Fonda is a village in and the county seat of Montgomery County, New York, United States. The population was 795 at the 2010 census. The village is named after Douw Fonda, a Dutch-American settler who was scalped in 1780 during an Indian raid in the Revolutionary War.
The Fonda Fair is an annual agricultural event.
The village is located near the former Mohawk village of Caughnawaga. This was the 17th-century home of Kateri Tekakwitha, a Mohawk girl who converted to Catholicism and became renowned for her piety. It has a national shrine devoted to her; she is the first Native American saint. After a French attack on the village in the 17th century, Kateri and many other Mohawk moved to a Jesuit mission village of Kahnawake, established opposite Montreal in Quebec, Canada on the south side of the St. Lawrence River.
European settlers, mostly German and English, officially organized the present-day village in 1751 at the site of Caughnawaga. Fonda was later named for an ethnic Dutch settler who was scalped in an Indian raid during the Revolutionary War.
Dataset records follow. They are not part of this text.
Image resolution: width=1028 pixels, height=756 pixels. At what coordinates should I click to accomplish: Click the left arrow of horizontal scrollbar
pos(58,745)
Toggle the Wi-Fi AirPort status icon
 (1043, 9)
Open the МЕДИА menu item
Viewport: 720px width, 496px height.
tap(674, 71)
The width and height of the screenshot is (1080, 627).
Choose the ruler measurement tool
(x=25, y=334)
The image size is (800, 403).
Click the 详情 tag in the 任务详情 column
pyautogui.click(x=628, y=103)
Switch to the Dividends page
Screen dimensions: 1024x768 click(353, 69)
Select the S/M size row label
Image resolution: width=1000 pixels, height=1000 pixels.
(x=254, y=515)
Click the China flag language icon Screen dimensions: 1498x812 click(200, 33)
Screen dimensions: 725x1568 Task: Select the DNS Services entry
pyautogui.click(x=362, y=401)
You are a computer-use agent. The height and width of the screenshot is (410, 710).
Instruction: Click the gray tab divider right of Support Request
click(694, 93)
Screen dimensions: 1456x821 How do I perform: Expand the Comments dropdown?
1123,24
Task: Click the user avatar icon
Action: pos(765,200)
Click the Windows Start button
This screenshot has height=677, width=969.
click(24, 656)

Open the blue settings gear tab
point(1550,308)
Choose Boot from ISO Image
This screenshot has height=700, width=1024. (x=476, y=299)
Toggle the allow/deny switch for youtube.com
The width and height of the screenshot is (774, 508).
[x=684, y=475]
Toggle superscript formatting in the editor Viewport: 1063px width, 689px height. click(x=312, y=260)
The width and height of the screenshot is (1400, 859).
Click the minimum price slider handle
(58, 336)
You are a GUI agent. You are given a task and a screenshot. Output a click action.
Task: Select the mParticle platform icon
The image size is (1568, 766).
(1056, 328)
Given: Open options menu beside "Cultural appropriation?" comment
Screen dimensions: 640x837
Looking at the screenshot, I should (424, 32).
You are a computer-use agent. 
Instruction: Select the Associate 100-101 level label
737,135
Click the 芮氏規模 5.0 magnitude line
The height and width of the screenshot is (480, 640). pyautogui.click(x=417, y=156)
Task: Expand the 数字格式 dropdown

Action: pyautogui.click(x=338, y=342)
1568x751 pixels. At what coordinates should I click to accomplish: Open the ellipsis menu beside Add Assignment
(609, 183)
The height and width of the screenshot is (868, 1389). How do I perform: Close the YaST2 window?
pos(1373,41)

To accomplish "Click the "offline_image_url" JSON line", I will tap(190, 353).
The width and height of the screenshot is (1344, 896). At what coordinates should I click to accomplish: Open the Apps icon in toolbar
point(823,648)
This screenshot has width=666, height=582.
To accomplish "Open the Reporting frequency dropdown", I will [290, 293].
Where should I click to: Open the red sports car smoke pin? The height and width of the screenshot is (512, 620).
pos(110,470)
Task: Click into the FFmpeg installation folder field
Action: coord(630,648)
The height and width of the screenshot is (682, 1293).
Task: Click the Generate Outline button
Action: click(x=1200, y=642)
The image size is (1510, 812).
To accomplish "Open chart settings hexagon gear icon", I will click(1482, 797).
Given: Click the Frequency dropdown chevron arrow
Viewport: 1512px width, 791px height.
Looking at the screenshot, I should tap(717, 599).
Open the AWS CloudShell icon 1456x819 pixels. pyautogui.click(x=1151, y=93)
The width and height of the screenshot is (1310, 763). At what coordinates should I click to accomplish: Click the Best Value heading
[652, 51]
After the opening of the Erie Canal in 1825, Fonda thrived with the growth in trade and traffic that accompanied it. The canal provided transportation and commercial links to communities around the Great Lakes. Fonda became a center of cheesemaking which was part of the regional dairy industry. The area was devoted to agriculture. As the county seat, it also did well with the arrival of the railroad in 1835, which increased cross-state transportation and shipping of goods. The village was incorporated in 1850.